◆ **Goal 1**
According to the hydrogen tax credit transcript, how many comments did the Treasury receive on its draft rule?
◆ **Goal 2**
In the hydrogen tax credit transcript, what positions does the host give for Danny Cullenward when introducing him? List every one.
◆ **Goal 3**
Continue the hydrogen tax credit transcript from where it stops.
# start of Extracted text
Over the past few months, the Department of the Treasury and the Internal Revenue Service have been hard at work developing rules to define what will qualify as clean hydrogen, and what level financial incentive hydrogen producers should receive, based on the climate impact of the hydrogen they will make. The rules, which the Treasury released in draft form in December, will ultimately determine whether clean hydrogen delivers on its climate promise. As might be expected, lobbyists of all stripes have come out in force to advocate for their vision of the tax credit, known as 45V, with the Treasury receiving some 30,000 comments on its draft rule.

On the podcast, we’ll explore the climate stakes surrounding the hydrogen tax credit with Danny Cullenward, Vice Chair of California’s Independent Emissions Market Advisory Committee, a Research Fellow with the Institute for Carbon Removal Law and Policy at American University, and a Senior Fellow here at the Kleinman Center. Danny will walk us through the Treasury’s draft of clean hydrogen rules. We’ll also look at how and why certain interests would like to see the draft guidelines relaxed, and what changes to a final rule could mean for the pace of clean hydrogen growth and for the ability of the industry to sustain itself over time. Danny, welcome to the podcast.

Danny Cullenward: Thanks for having me, Andy.

Stone: The Biden administration and Congress have moved aggressively to support the development of clean hydrogen production capacity. The 2021 Bipartisan Infrastructure Law provides $8 billion for the development of hydrogen hubs, and the IRA offers clean hydrogen production tax credit, 45V. Why has the development of clean hydrogen capacity been such a legislative priority?

Cullenward: I think your question touched on a couple of the different reasons why, and I see broadly two sets of reasons why there has been so much interest. One is that there is broad bipartisan support for energy infrastructure deployment, particularly when that relates to oil and gas production in oil and gas communities, and as we’ll talk about, some of the ways to produce hydrogen involve traditional fossil and natural gas systems.
# end of Extracted text
# start of Supplied information
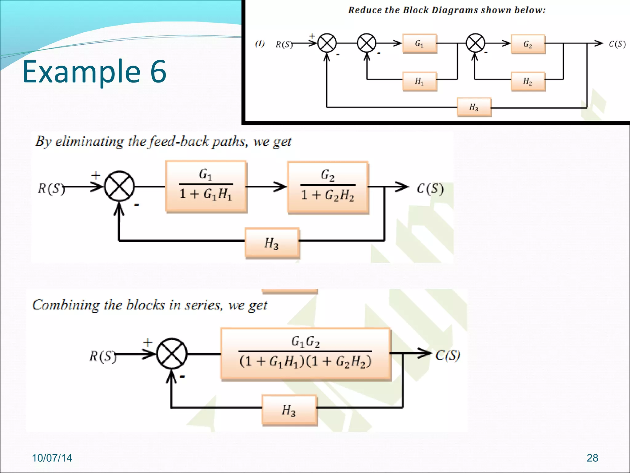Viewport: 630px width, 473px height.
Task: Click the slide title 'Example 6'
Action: [x=94, y=71]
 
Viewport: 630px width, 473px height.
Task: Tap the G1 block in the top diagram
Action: [x=420, y=43]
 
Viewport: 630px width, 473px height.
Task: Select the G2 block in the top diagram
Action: [x=528, y=44]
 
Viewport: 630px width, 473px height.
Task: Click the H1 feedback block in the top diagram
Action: [x=420, y=81]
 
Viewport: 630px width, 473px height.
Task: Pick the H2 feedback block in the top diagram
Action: [x=528, y=81]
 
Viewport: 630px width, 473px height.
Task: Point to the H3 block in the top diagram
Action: [x=474, y=107]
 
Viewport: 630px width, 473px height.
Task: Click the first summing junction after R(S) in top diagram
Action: [x=327, y=43]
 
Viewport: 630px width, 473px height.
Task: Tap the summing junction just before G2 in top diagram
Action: [x=475, y=43]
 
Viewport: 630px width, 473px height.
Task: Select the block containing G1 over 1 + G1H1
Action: [x=206, y=186]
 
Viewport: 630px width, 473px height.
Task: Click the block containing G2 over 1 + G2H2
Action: [x=328, y=187]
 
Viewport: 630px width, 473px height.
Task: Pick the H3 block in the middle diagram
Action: [x=272, y=243]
# end of Supplied information
◆ **Exercise output 1**
Some 30,000 comments.

◆ **Exercise output 2**
- Vice Chair of California's Independent Emissions Market Advisory Committee
- Research Fellow with the Institute for Carbon Removal Law and Policy at American University
- Senior Fellow at the Kleinman Center

◆ **Exercise output 3**
So that’s one set of constituencies that has an interest in these outcomes. It overlaps with, but is sort of distinct from the main climate coalition that has increasingly understood that when we’re trying to fully decarbonize the power sector and the industrial sector and a variety of emissions sources from activities we have today, we don’t know how to do that fully with all of the energy systems and energy carriers we have. Hydrogen is widely seen, if you can make it low-emissions enough, as one of the tools that is needed to support truly deep decarbonization. So the tax credit in the Inflation Reduction Act, which came out of the Democratic Party’s platform, has very specific emissions guidelines associated with it, which is a little distinct from the sort of deploy-and-put-money-and-steel-on-the-ground side of the Bipartisan Infrastructure Law.

Stone: Okay, so large amounts of hydrogen are used and produced today. Hydrogen is used to make fertilizer. It is used in oil refining, yet most of that hydrogen we use today is what’s called “grey hydrogen.” What is grey hydrogen? How is it produced, and what is its climate impact?

Cullenward: Nearly all hydrogen produced today is made from natural gas, primarily methane, and that’s almost all from a fossil source. So this is traditional oil and gas. This is the gas side of oil and gas, and basically it’s primarily methane, which is CH4. There are a couple of different processes by which the carbon is stripped off and the hydrogen is separated from the carbon and then the methane molecule. That’s basically where it comes from today. It’s a fossil fuel feedstock. It’s emissions-intensive, both in the sense that it produces CO2 as a waste stream when you split apart the methane, and it’s also emissions-intensive because, particularly in the United States, our oil and gas production system has a lot of methane leakage associated with production at the wellhead and distribution of the gas in the transmission network. So both of those aspects are very emissions-intensive today, and if you want to see hydrogen either in its current uses or in some of its potential future uses be climate-aligned, we really need to drive those emissions down.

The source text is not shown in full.